Available records
○ ○ ○ ○ ○

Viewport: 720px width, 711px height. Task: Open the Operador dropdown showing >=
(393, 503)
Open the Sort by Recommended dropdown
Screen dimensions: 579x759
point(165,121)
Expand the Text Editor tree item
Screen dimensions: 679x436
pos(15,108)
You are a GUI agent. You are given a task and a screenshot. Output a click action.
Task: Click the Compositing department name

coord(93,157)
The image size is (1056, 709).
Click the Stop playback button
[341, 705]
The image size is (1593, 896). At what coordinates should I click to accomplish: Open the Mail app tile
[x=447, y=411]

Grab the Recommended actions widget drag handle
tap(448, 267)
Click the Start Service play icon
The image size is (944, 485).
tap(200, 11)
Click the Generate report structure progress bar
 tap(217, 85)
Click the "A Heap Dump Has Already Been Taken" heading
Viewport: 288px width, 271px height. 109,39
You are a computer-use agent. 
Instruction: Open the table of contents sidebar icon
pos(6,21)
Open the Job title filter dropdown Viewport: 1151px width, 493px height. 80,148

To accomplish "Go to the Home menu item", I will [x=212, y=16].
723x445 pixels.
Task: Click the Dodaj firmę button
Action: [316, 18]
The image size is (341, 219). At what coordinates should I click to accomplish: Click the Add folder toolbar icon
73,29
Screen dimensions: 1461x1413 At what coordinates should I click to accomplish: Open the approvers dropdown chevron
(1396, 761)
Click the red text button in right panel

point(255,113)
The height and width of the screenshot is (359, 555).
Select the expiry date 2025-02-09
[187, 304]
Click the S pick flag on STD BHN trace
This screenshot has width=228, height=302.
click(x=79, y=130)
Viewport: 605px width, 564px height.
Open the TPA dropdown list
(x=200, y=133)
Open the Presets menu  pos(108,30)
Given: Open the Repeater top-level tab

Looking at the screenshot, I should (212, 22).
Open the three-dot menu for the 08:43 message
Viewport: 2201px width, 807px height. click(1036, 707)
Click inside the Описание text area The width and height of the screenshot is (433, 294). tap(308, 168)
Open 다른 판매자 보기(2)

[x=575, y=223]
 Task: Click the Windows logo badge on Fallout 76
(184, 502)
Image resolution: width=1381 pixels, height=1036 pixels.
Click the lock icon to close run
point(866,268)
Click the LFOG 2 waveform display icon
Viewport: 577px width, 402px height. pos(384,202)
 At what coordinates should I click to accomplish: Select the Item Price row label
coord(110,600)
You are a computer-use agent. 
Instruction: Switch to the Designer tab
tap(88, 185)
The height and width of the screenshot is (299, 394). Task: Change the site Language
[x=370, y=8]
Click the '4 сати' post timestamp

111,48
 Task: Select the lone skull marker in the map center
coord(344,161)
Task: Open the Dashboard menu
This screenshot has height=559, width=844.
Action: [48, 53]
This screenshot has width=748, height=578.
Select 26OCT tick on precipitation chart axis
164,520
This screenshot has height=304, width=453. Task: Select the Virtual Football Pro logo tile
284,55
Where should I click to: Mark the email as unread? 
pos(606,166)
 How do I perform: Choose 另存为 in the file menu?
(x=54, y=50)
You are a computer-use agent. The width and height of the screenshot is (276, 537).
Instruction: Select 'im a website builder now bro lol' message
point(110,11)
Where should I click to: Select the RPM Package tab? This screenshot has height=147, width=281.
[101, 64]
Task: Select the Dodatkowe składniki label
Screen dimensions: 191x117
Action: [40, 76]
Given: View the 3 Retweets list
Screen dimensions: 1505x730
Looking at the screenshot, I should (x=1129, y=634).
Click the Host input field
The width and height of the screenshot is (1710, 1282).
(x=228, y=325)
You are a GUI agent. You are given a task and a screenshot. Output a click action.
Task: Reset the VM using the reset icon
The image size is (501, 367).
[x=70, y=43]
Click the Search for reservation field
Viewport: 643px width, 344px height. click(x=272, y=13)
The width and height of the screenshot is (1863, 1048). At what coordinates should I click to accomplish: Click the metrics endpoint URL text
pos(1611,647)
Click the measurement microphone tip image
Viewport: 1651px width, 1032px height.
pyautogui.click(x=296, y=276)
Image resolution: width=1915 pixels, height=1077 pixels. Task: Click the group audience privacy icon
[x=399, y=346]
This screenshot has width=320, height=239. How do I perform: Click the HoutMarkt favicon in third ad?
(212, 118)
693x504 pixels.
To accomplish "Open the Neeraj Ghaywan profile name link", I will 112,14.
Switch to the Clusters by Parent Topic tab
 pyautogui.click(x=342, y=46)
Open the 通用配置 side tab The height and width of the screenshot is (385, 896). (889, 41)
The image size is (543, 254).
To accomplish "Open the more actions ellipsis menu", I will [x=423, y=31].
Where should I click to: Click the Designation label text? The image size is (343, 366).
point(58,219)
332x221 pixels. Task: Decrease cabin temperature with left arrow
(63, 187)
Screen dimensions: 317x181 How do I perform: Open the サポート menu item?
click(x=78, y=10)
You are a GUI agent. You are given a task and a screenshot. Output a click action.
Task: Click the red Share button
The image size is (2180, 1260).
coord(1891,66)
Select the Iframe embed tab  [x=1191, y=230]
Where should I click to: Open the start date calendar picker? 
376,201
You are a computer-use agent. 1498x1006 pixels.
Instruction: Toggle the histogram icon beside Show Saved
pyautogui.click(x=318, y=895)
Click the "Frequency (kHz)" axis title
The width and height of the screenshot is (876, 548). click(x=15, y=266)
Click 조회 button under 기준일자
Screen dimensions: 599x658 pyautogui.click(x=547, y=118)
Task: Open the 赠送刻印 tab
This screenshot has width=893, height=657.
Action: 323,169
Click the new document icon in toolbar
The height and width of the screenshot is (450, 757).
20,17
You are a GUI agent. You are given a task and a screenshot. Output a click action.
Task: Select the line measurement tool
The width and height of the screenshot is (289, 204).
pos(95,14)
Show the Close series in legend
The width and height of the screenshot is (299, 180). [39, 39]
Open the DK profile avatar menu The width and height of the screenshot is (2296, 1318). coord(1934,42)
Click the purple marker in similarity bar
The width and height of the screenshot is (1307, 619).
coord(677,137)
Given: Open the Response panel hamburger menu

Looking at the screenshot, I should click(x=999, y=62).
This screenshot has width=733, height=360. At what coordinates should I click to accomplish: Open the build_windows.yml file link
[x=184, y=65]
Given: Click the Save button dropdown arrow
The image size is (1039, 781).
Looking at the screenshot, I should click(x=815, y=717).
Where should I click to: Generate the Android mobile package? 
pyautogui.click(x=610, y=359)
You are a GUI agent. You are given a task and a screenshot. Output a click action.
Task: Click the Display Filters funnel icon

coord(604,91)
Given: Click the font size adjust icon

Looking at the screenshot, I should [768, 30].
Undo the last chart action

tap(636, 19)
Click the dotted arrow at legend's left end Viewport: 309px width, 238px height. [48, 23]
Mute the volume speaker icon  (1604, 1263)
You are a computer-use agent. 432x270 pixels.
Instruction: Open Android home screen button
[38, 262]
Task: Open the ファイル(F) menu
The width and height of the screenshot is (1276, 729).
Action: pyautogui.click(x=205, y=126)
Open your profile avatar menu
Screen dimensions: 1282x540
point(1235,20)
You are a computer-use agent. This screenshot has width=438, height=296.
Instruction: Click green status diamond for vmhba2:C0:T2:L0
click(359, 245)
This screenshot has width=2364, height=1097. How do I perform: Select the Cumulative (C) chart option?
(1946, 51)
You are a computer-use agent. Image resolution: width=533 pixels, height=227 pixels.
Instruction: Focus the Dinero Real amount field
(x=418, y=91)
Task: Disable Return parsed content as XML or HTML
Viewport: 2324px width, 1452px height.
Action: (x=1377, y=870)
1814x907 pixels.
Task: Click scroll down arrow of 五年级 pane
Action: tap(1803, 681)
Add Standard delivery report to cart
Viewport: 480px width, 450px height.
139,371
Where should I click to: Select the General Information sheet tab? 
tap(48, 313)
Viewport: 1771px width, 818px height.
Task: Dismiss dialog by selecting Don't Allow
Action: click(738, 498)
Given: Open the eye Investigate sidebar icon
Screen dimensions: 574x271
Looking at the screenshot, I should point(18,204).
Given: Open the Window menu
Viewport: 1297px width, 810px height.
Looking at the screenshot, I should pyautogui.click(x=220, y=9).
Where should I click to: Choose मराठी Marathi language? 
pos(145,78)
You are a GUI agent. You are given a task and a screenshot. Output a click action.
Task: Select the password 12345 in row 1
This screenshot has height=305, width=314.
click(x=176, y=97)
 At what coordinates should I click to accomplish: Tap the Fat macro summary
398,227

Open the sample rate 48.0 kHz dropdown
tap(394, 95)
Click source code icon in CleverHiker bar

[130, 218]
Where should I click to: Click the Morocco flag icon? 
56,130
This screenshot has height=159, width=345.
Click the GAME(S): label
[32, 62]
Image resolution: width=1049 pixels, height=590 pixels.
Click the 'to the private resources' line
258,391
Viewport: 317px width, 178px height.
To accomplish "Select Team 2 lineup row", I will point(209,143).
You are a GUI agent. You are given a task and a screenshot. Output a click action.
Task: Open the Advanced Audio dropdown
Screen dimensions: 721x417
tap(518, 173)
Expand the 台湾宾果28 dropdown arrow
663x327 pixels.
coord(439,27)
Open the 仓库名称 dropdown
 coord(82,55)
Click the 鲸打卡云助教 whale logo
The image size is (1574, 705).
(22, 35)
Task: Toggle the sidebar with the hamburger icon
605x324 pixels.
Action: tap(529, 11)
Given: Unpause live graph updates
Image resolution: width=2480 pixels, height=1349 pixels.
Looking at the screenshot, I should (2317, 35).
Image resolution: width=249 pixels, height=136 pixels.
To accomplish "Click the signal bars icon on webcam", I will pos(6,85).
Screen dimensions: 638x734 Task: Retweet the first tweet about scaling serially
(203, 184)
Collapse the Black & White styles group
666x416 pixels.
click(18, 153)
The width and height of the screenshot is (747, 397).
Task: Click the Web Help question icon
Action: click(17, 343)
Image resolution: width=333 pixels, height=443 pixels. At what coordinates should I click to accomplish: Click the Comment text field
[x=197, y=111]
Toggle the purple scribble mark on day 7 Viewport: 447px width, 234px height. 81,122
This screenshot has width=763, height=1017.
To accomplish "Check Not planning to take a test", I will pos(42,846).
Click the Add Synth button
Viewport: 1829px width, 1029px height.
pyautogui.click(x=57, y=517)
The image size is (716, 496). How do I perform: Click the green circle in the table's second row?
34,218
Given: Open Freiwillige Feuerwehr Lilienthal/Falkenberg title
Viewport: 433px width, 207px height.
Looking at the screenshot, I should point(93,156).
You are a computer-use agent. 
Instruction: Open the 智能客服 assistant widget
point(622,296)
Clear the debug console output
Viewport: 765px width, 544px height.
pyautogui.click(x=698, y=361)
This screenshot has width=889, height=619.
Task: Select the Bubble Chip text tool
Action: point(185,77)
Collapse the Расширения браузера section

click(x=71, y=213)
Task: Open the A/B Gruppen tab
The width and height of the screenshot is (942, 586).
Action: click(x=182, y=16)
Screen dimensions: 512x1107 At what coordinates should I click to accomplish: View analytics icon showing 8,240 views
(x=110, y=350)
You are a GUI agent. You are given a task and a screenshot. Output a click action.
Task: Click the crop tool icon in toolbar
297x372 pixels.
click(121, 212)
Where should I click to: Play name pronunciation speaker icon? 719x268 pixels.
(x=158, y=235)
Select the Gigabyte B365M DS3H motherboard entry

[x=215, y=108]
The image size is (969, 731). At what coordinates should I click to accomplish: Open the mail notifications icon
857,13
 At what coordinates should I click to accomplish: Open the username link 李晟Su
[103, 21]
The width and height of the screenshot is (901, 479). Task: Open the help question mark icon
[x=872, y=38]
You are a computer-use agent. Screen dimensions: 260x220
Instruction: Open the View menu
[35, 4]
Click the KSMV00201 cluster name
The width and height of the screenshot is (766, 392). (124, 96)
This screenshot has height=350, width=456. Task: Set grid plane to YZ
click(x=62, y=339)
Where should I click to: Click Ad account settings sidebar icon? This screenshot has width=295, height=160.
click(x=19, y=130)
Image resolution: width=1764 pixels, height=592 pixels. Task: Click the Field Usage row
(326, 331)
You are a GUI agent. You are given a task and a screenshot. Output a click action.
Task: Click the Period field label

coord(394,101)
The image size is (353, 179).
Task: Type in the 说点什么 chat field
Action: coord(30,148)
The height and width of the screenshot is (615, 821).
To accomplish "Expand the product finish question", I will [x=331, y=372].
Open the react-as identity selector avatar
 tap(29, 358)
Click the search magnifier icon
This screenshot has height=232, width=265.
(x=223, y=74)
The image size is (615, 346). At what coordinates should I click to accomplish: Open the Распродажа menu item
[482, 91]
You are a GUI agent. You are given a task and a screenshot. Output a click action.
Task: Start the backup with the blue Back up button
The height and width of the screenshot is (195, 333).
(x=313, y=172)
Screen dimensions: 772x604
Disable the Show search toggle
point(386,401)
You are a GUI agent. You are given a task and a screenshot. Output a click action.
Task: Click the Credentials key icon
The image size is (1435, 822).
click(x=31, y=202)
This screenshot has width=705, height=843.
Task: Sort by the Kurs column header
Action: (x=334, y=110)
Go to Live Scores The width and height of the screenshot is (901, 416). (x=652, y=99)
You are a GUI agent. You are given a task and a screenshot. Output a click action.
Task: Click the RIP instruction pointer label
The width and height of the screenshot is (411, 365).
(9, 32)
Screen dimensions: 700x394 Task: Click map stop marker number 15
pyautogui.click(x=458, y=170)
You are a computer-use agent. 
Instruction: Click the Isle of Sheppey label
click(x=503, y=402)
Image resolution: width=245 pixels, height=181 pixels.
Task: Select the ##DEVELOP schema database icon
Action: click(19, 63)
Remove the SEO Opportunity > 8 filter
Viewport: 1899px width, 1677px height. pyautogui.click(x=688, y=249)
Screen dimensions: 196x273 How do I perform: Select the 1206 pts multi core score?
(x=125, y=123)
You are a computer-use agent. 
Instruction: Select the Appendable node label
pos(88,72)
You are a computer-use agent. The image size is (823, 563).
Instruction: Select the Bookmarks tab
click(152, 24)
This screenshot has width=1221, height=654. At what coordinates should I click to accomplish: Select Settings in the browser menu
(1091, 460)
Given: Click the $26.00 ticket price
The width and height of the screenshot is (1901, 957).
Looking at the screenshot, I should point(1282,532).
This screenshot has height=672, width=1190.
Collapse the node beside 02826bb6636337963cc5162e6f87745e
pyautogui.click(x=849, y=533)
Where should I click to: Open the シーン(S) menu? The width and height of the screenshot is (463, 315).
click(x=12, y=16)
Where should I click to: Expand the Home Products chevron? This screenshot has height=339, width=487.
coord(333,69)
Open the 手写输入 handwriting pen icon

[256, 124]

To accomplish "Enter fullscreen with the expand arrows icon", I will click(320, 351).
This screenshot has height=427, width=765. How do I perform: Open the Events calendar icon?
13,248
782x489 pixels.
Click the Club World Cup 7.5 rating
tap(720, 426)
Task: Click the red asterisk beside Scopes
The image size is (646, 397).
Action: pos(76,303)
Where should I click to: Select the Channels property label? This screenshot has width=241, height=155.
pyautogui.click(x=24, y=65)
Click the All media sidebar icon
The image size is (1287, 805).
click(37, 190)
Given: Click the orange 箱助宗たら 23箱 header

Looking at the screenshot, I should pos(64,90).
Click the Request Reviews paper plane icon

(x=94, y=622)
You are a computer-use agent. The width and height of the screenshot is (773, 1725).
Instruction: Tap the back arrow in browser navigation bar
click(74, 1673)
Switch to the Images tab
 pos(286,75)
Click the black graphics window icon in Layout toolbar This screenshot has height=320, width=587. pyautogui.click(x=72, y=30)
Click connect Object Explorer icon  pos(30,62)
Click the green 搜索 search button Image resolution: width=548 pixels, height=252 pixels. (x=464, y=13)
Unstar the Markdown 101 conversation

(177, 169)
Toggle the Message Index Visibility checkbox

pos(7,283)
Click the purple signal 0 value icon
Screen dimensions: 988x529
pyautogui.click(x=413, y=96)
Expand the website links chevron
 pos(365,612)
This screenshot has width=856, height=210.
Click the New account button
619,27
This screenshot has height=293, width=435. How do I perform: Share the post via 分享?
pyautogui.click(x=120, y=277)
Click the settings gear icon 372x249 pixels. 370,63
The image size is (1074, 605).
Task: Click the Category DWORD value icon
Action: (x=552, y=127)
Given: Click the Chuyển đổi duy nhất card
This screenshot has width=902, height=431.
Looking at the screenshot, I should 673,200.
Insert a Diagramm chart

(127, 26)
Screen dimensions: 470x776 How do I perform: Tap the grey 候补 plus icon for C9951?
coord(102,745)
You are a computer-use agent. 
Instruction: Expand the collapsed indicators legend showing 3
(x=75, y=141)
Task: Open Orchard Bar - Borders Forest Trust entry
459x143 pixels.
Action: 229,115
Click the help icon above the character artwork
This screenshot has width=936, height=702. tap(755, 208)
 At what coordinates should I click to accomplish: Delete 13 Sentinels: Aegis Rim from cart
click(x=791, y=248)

○ ○ ○ ○ ○

Reproduce the data word for word, starting at its first line and ending at the line that contains "tap(200, 11)", with both of those lines included.

Viewport: 720px width, 711px height. Task: Open the Operador dropdown showing >=
(393, 503)
Open the Sort by Recommended dropdown
Screen dimensions: 579x759
point(165,121)
Expand the Text Editor tree item
Screen dimensions: 679x436
pos(15,108)
You are a GUI agent. You are given a task and a screenshot. Output a click action.
Task: Click the Compositing department name

coord(93,157)
The image size is (1056, 709).
Click the Stop playback button
[341, 705]
The image size is (1593, 896). At what coordinates should I click to accomplish: Open the Mail app tile
[x=447, y=411]

Grab the Recommended actions widget drag handle
tap(448, 267)
Click the Start Service play icon
The image size is (944, 485).
tap(200, 11)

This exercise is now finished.